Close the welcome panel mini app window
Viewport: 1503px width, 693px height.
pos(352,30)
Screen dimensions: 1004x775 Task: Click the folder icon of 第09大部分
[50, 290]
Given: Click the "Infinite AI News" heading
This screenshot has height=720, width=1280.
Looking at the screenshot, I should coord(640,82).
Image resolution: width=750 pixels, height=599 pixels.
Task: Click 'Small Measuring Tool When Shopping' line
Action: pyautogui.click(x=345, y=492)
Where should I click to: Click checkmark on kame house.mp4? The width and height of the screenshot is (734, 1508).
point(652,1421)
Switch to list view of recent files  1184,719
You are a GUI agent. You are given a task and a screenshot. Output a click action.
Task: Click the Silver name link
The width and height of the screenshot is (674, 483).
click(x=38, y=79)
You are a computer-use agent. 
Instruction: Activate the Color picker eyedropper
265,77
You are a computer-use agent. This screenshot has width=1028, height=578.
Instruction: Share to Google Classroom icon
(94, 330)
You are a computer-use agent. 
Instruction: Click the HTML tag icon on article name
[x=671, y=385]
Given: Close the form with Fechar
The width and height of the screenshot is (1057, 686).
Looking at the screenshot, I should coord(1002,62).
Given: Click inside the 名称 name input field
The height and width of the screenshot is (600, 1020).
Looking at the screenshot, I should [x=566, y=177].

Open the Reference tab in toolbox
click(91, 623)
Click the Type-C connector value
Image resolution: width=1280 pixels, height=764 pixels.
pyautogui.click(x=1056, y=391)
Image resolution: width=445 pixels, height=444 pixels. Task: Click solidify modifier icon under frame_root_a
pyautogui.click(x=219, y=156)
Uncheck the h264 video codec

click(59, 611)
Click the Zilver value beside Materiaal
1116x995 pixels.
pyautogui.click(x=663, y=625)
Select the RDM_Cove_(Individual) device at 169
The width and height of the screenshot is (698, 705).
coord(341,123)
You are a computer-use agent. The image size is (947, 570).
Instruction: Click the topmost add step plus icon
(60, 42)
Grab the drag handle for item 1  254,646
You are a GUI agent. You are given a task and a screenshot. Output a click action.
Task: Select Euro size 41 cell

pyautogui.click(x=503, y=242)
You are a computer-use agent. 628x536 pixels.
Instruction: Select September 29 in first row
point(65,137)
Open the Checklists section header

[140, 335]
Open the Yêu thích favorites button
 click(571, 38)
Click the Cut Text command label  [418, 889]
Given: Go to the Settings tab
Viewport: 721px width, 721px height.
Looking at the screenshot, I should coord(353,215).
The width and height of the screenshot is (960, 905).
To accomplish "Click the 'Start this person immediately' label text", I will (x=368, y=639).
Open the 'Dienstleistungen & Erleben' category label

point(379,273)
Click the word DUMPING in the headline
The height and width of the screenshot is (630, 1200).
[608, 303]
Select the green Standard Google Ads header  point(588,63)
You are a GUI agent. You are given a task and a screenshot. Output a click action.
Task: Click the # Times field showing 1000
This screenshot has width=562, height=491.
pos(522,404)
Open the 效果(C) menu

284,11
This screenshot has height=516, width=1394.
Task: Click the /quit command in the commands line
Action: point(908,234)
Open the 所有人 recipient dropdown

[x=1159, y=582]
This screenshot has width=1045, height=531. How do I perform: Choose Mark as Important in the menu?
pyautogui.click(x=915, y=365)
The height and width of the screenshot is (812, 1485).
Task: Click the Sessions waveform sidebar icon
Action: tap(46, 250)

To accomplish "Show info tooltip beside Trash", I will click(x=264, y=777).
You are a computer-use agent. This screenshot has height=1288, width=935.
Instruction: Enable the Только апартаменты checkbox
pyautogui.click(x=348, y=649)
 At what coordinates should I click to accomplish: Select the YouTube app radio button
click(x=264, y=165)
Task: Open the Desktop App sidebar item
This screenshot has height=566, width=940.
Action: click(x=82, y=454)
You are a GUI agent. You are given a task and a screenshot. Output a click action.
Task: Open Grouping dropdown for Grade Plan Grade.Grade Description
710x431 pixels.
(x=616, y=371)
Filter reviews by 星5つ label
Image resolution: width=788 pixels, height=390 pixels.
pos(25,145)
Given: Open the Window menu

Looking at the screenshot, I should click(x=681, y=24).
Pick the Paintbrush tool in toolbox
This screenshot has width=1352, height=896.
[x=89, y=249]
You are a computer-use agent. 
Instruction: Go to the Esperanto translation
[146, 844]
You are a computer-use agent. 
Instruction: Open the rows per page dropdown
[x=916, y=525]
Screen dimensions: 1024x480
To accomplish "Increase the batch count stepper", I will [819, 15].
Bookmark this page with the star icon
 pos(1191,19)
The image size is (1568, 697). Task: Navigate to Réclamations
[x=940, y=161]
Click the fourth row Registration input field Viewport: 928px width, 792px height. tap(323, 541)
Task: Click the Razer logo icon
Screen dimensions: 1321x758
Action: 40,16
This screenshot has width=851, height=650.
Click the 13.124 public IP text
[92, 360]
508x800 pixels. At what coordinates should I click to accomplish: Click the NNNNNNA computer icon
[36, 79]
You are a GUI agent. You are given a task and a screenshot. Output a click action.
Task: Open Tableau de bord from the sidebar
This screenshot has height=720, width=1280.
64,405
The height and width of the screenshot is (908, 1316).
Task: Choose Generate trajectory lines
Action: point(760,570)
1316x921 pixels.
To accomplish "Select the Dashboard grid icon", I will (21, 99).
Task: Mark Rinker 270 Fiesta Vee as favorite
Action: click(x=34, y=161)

=-=-=

— What you will do —
Copy every line of the records above that holds the word "Close".

— Response to this exercise —
Close the welcome panel mini app window
Given: Close the form with Fechar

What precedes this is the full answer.